NOTE: I only seem to have this problem when switching from a melodic instrument to a non-melodic instrument. In all cases the volume of the playback returns to the proper dynamic level upon switching back to the original instrument. And it only happens every once in a while.

Example:
I'm writing for vibraphones. Lets say the dynamic being is Forte. Then I change out the instrument line to a standard 5-line (general) percussion instrument for a suspended cymbal roll....and everything comes out at PP.

OR, I'm writing for marimba and I swap out the the instrument for a quick cymbal crash....but the crash has almost no volume.

In both cases the dynamic playback volume corrects itself when it changes back to the original melodic instrument.

Does that make sense at all? Anyone else having this problem???

- Mike


----------



## windshore (Aug 4, 2011)

Ha, I suppose you could edit in Instrument Dictionary but it would change the sound for all Suspended Cymbals for instance. 

Normally I would never combine a melodic mallet part on the same staff as non-melodic. 

Your alternative work-around is to make 2 separate parts in the score then create a combined part in the parts window. (and delete the individual parts.) In the combined part you could hide empty staves and it'll all look the way you have in mind.


----------



## Mike Marino (Aug 4, 2011)

Right. And I've done the work around many time; it's just such a pain in the butt to go back and forth. The only reason I combine the melodic and non-melodic instruments on one staff is because the mallet players have suspended cymbals attached to their instrument. So, in essence, one person's part might be: marimba (grand staff), suspended cymbal, and splash cymbal....because that's what's on their rig. So the part is particular to that person on that instrument rig. Does that make sense?
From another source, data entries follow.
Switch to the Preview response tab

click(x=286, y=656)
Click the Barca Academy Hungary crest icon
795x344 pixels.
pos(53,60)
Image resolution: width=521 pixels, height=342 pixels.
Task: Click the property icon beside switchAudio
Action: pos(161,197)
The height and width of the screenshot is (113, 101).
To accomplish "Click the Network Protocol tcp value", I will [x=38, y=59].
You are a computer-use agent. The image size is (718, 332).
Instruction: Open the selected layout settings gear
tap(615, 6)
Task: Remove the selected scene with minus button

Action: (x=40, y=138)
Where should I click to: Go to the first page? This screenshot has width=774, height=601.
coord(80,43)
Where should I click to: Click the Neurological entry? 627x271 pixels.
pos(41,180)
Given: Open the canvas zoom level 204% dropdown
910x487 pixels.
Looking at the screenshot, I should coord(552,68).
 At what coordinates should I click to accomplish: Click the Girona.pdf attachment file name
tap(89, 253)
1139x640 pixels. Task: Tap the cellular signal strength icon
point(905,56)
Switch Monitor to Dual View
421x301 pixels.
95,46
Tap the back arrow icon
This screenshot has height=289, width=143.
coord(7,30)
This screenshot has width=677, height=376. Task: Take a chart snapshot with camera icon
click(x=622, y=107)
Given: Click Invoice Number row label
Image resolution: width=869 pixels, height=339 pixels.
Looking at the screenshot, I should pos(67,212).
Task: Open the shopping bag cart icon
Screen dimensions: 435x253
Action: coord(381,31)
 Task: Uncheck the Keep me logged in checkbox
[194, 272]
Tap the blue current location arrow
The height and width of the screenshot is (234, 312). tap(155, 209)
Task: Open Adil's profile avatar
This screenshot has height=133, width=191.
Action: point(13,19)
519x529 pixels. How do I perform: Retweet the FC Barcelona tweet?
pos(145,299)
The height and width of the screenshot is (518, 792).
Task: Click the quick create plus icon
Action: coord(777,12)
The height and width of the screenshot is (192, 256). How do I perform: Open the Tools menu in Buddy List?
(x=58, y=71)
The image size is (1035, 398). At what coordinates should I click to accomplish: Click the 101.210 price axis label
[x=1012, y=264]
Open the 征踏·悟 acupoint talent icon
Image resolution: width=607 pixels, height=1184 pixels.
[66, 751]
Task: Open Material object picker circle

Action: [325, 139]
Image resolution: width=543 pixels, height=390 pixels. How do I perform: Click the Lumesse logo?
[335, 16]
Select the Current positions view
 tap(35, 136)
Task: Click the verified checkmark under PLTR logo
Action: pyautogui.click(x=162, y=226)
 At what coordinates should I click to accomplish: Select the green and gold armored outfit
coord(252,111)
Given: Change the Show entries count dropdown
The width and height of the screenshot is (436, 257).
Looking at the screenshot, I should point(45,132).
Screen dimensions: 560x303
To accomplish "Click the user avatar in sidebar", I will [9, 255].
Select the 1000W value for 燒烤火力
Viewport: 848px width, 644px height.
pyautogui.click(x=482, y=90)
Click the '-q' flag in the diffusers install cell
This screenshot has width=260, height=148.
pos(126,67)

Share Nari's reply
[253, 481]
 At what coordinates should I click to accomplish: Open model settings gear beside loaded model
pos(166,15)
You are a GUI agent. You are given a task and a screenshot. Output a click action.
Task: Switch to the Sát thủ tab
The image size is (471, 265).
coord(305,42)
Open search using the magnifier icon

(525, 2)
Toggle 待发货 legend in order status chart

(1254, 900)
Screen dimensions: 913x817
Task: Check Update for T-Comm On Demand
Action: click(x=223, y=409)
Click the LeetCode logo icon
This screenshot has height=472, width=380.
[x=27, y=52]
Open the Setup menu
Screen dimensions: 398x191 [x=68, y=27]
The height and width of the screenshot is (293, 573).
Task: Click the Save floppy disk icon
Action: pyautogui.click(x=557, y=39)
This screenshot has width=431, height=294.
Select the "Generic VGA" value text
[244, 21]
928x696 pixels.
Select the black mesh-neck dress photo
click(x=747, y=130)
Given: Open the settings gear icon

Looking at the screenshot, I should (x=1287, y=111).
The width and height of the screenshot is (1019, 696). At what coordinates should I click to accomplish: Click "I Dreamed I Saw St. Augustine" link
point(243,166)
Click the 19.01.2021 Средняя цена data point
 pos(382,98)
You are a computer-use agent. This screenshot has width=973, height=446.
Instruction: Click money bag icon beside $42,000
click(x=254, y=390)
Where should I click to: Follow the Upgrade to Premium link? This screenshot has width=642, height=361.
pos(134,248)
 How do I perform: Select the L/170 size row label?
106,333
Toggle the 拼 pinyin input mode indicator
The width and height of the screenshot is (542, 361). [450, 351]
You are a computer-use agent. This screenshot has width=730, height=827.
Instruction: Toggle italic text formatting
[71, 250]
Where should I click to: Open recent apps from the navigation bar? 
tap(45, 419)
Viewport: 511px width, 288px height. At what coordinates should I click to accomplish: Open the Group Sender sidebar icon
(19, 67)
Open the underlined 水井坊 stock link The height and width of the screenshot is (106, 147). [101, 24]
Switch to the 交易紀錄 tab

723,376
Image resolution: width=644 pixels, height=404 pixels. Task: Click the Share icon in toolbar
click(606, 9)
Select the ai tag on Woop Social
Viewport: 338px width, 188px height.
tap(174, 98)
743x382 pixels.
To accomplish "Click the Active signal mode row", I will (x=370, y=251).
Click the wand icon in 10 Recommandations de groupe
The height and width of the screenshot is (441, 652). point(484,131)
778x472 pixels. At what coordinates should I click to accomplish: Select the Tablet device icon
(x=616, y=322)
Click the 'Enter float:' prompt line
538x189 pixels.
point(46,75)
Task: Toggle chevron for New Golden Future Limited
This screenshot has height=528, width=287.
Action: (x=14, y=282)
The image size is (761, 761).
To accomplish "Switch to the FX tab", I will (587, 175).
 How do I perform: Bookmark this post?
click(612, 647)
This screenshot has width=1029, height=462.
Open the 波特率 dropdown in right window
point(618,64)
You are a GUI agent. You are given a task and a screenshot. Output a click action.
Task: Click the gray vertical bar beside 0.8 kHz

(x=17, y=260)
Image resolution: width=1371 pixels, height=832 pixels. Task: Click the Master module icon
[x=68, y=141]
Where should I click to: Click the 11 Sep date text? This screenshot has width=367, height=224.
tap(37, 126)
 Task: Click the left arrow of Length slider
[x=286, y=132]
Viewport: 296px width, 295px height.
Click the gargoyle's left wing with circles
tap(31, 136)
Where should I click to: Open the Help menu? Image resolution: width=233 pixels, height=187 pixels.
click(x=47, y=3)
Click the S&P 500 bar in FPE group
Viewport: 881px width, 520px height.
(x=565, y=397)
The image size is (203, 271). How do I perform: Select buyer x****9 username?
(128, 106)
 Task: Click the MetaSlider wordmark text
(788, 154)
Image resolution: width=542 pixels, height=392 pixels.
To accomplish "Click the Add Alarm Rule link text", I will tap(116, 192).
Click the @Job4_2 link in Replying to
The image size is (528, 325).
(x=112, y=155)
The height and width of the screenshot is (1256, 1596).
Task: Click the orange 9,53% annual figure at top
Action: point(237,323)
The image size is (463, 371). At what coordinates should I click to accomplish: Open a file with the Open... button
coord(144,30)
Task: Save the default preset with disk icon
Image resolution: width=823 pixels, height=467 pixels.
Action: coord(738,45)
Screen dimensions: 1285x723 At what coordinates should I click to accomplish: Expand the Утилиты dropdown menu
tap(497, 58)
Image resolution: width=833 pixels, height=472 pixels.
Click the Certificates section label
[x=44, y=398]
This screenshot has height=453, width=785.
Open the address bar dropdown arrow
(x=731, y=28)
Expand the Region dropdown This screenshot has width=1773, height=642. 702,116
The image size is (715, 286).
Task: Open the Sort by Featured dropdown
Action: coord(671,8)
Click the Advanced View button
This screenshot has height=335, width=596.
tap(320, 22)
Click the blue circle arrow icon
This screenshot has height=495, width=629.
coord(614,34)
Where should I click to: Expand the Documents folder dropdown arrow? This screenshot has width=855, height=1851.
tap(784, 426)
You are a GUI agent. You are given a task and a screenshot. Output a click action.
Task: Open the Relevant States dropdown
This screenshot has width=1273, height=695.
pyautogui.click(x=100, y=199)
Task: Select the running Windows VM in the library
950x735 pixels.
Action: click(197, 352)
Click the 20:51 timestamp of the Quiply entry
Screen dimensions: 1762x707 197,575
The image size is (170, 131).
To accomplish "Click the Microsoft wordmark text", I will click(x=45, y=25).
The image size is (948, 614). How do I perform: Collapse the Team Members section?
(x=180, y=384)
Often times I use the workaround you explained for purposes of sending out the recordings of the scores to the directors....

Oy. I guess it is what it is.


----------



## windshore (Aug 4, 2011)

your other possible alternative:

When Cymbal part comes in put the dynamic you want in the part first then put in the one that works volume-wise and hide it. Simple.


----------



## Mike Marino (Aug 4, 2011)

Right. I think I've done that as well, lol. Funny enough, it works just fine sometimes......then has issues other times. It's not a huge deal because the recordings are just for the band director's reference, so it doesn't need to be heavily programmed (although I do a lot of hiding of the dynamics to make the drums pop a little more). It'll still be fine on the parts.

Now I'm just complaining, lol.


----------



## sbkp (Aug 4, 2011)

I'm not sure, but I think I've only seen this problem when the number of staves for an instrument changes. Grand staff to one staff or back is when Sibelius gets confused.

There is a similar problem that happens when using imported MIDI, but that doesn't seem to be what you're talking about.


----------



## Mike Marino (Aug 5, 2011)

Stefan, I have zero problems with that (from non-pitched to non-pitched)....but, again, just intermittent problems when it's a non-melodic instrument change FROM a melodic instrument.....but not the other way around.

Who knows. It is what it is. I've dealt with it for years. I was just curious....but as Windshore said, I doubt that a lot of people are using that combination.


----------